▶ GIVEN INSTRUCTION 1:
Name every place (island, island group, or region) that the passage on the Necker Island stone images mentions by name.

The stone bowls and images are found nowhere else in Polynesia so it can be assumed that were made on the island and not imported. A hammerstone and one statue in the rough were found on Necker, supporting this theory. With the development of such unique carved stone figures is it possible that the population of Necker and Nihoa were cut off from the rest of Hawaii? This is doubtful considering the sailing technology, unless a voyaging canoe was shipwrecked on the island. Again a doubtful theory considering the parallel archeological features of Nihoa and Necker.

In general sacred stones in Hawaii are believed to be inhabited by mana , an ancestral life-force. Respected and protected the stones reflect spiritual beliefs. The large number of mares indicate a pervasive religious element in the ancient culture. Necker and Nihoa were probably discovered by following the swarms of ground nesting seabirds that thrived on the island. Could the ritual pilgrimage to Necker Island be a ritual in thanking a bird god for pointing the way to Hawaii? Perhaps the religious significance for visiting Necker was similar to the bird cult on Rapa Nui where strict rituals surround the gathering of the first bird egg of the season. If so, why the curious lack of anthropomorphic bird forms. If it is assumed that a bird cult existed on Necker Island, the frequent migrations of exploitive ritual voyages out to the isolated island could of decimated the bird population, resulting in the abondonment of the islands as a sacred pilgrimage site. A stylistic convention does exist in the face of the Necker image and a similar face found on a petroglyph form Rapa Nui. This meager bit of evidence when supported by the striking similarity of another petroglyph design of an arched back figure found on the main Hawaiian Islands, further suggests a Rapa Nui cultural connection.

In researching the images of Necker Island more question were raised then answered. I can only hope that the presentation of these questions will provoke further inquires and answers about the mysterious images.

▶ SOURCE MATERIAL:
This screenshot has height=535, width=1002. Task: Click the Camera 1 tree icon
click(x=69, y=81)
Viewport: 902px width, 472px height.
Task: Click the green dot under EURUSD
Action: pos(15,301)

▶ GIVEN INSTRUCTION 2:
Express the records as a JSON list of strings, with one string per line and blank lines omitted.

▶ WRITTEN RESPONSE 1:
Polynesia, Necker Island, Nihoa, Hawaii, Rapa Nui, and the main Hawaiian Islands.

▶ WRITTEN RESPONSE 2:
[
  "This screenshot has height=535, width=1002. Task: Click the Camera 1 tree icon",
  "click(x=69, y=81)",
  "Viewport: 902px width, 472px height.",
  "Task: Click the green dot under EURUSD",
  "Action: pos(15,301)"
]